Step 1: Accept Your Indecision for What It Is: Like a middle-aged person after a divorce, changing your major can put you on a mission of self-discovery. Just because you realized your dream of being a doctor was never going to happen, doesn’t mean you have it all figured out. So, microbiology isn’t for you? Well, chemistry probably isn’t either. You wanna switch from nursing to philosophy? Go for it! Get in touch with your most pretentious self and pick a major that will help you feel superior more and more every day.

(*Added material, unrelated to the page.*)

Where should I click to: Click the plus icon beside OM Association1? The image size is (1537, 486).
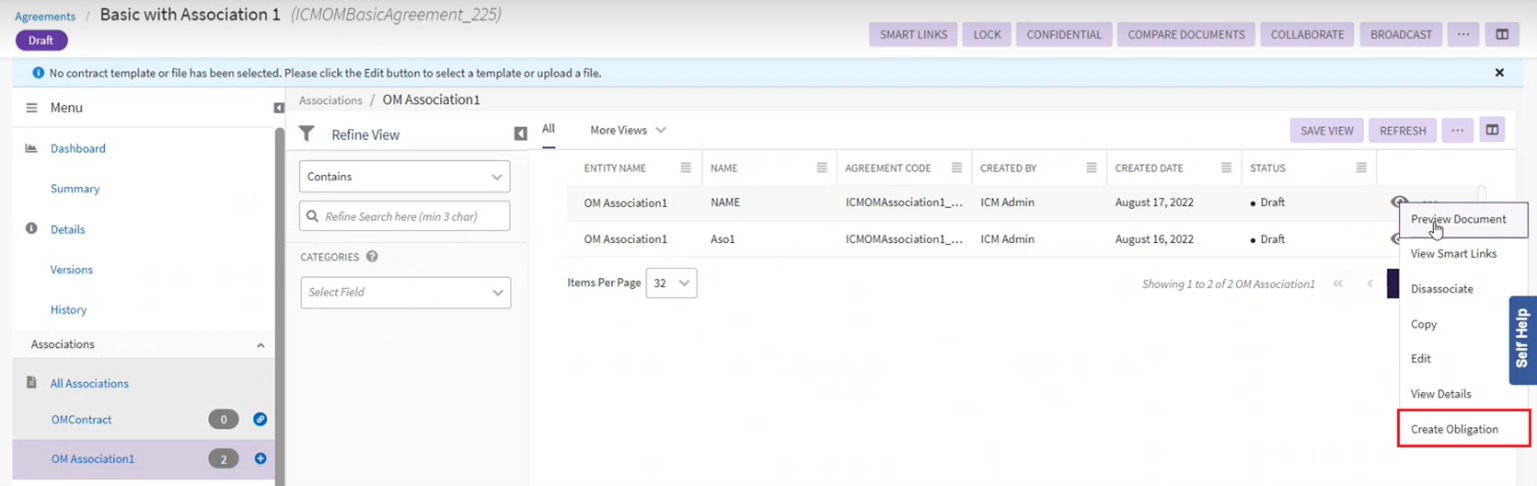(x=260, y=459)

Step 2: Disappoint Your Parents: Done and done. This step really shouldn’t be too hard to accomplish. The Parental Units (coming to ABC this fall) just want what’s best for you and have a hard time seeing how your English degree will make you happy. And honestly, not everyone can be an accountant or doctor. If your announcement of changing your major upsets mom or dad, just remind them that at least you’re not on drugs (and for Heaven’s sake, lie if you have to). Or you could just not tell them, wait until shit hits the fan, and then apologize for wasting their money.
Step 3: Make Some Appointments: Changing your major is just another step closer to being an adult. This means talking on the phone to strangers, which is almost worse than being dead. It’s crucial you make an appointment with two counselors at GVSU. That’s because you listen to the first counselor and immediately ignore their advice. The second or third time around, however, you should have someone who actually knows what they’re doing.
Step 4: Reap the Consequences: After talking to a few counselors, it’s normal to cry for a week straight. At best, you won’t graduate on time. Let’s face it, you weren’t going to graduate on time regardless. At worst? Plan on transferring schools. This step in changing your major is sometimes called the “grieving stage.” And, boy, will you be sorry and sad that your passions cost you more money (or mom and dad’s money) and time. Gently remind yourself that pursuing film or pre-PA or whatever is what will bring you true joy and peace of mind. Or, at least, some poetic shit like that.
Step 5: Find Happiness: Finally, you’re on track with your new major! And it’s fantastic and every wet dream you thought it would be. Rejoice that you did the impossible and focus your attention back on the things that truly matter: your other life. Ya know, the one that’s fun and not anxiety-inducing. Ideally, you should start reading and working out again, but binging Netflix and getting drunk will suffice.
OPTIONAL: Repeat Steps 1-5: Everything is right with the world again. Or is it? If your new major starts giving you bad feeling in your gut (like that time you threw up fried Oreos at Disney World), embrace the possibility that this process can happen more than once. It will suck and burn (like that other time you heaved up fried Oreos at Disney World). But, remember those that have come before you. If they can graduate and work a crappy job for 35 years and get screwed over by upper management, then you can too. Dreams really do come true!